The contact that Amélie privileges is allied with contingency not just
etymologically (in its celebration of characters who reach out and ‘touch’
someone) but semantically as well. The film seems to be against iterability,
against iconicity: as long as the Glass Man makes endless copies of his
painting, he will never ‘get a life’. Yet it is he who opens Amélie up to the
contingency of singular events, exhorting his young friend, on videotape, to
‘take a chance’. When Amélie and Nino finally kiss, Dufayel tells Lucien,
who has been filming them, to turn the camera away, thus underscoring the
literal obscenity of the act, its need to occur off stage (ob-scene).
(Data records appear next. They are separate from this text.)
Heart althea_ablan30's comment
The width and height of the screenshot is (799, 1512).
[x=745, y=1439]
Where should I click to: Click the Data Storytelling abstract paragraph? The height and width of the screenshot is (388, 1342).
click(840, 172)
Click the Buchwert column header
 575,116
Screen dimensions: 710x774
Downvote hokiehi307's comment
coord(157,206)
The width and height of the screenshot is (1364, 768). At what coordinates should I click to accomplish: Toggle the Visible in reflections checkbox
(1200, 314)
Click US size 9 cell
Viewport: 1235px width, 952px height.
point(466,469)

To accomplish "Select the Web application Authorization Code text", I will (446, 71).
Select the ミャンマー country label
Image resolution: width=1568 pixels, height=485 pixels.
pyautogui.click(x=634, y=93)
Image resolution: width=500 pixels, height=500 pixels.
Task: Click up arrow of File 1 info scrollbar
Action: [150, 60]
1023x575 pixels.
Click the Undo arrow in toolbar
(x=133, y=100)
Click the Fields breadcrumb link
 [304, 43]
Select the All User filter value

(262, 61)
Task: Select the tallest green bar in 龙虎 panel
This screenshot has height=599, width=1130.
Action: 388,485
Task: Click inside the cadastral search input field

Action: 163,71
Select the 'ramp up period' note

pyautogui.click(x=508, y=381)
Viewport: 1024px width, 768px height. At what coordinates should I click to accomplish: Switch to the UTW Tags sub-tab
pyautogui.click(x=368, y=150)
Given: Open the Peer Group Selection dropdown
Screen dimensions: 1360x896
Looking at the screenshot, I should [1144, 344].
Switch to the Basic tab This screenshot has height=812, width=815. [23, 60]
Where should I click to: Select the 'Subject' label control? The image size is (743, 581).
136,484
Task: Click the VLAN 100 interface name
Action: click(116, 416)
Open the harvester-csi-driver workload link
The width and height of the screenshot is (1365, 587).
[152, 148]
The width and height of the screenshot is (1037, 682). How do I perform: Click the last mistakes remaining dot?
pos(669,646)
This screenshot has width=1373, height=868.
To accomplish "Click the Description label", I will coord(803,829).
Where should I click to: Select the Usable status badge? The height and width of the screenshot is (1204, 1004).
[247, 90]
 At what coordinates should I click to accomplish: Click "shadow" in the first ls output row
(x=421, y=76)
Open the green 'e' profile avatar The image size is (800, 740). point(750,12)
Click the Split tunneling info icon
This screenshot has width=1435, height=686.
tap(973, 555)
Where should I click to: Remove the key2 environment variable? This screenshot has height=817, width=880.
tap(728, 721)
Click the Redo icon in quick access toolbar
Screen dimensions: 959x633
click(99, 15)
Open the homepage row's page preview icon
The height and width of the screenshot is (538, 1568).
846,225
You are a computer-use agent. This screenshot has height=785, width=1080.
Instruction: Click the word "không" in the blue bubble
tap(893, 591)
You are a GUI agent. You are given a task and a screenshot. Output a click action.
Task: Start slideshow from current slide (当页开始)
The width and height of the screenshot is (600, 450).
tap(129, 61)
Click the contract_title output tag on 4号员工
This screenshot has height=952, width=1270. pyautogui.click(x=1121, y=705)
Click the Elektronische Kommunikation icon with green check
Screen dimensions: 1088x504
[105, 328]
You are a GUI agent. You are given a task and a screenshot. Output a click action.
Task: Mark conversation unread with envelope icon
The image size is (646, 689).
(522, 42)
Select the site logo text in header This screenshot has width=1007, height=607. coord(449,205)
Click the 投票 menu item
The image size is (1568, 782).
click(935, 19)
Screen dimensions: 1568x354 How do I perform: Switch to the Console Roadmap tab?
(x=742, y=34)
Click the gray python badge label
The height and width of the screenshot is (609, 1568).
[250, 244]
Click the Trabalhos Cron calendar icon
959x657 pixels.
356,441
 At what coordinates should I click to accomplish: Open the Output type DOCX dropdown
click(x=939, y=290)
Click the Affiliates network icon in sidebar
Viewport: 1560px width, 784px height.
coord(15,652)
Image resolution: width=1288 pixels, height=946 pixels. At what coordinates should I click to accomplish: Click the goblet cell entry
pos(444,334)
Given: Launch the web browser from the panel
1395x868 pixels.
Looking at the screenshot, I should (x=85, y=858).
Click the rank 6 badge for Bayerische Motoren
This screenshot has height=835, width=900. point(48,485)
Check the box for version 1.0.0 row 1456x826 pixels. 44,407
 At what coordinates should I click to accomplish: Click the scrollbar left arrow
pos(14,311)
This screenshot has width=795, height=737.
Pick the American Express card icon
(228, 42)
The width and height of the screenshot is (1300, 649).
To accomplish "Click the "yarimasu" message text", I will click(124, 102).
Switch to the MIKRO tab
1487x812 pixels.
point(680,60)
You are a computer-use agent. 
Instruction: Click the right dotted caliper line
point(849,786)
Dufayel
attempts to preserve the absolute, unrepresentable singularity of the
encounter by refusing to mediate it, that is, by refusing to turn it into a
media event, but he cannot prevent the encounter itself from being utterly
iconic. Like the fifteen sexual climaxes she ‘observes’, Amélie’s decision to
‘take a chance’ invokes instead the wholly licit and non-fortuitous pleasures
of the classic film plot. Each of the fifteen orgasms occurring in Paris at a
given moment may be spontaneous, but together they lay down a law of
averages, creating an actuarial basis for the prediction of other cinematic
climaxes. As Doane oberves, ‘In line with the logic of statistics, the cinema
has worked to confirm the legibility of the contingent’ (2002: 208). So, at the
end of the film, even though it is the video that brings the hitherto star-
crossed lovers together, the sheer predictability of their union, the ‘fabulous’,
storybook fulfilment of Amélie’s ‘destin’, recalls the ending of countless
Hollywood films. The film’s very resistance against iterability itself reiterates
the indexical drive of the cinematic medium (which is another way of
saying: the unrepeatable – it’s been done before). In turn, Amélie herself has
become an endlessly reiterated icon, one whose story is reassuringly
familiar, and whose face has been reproduced all over the world. Although
the film appears to endorse iconoclasm, it ultimately (if knowingly)
reproduces a cliché.
References
Bazin, André (1967) What is Cinema? Trans. Hugh Gray. Berkeley and London: University of
California Press.
Derrida, Jacques (1995) Mal d’Archive. Paris: Galilée.
Doane, Mary Ann (2002) The Emergence of Cinematic Time. Cambridge MA: Harvard
University Press.
Kaganski, Serge (2001) ‘Amélie pas jolie’. Libération, 31 May.
Lançon, Philippe (2001) ‘Le frauduleux destin d’Amélie Poulain’. Libération, 1 June.
Lipovetsky, Gilles (1993) L’Ère du vide. Paris: Gallimard.
Rony, Fatimah Tobing (1996) The Third Eye: Race, Cinema and Ethnographic Spectacle.
Durham, NC: Duke University Press.
Rosen, Philip (2001) Change Mummified. Minneapolis: University of Minnesota Press.
Vincendeau, Ginette (2001) ‘Café Society’. Sight and Sound, August : 22–25.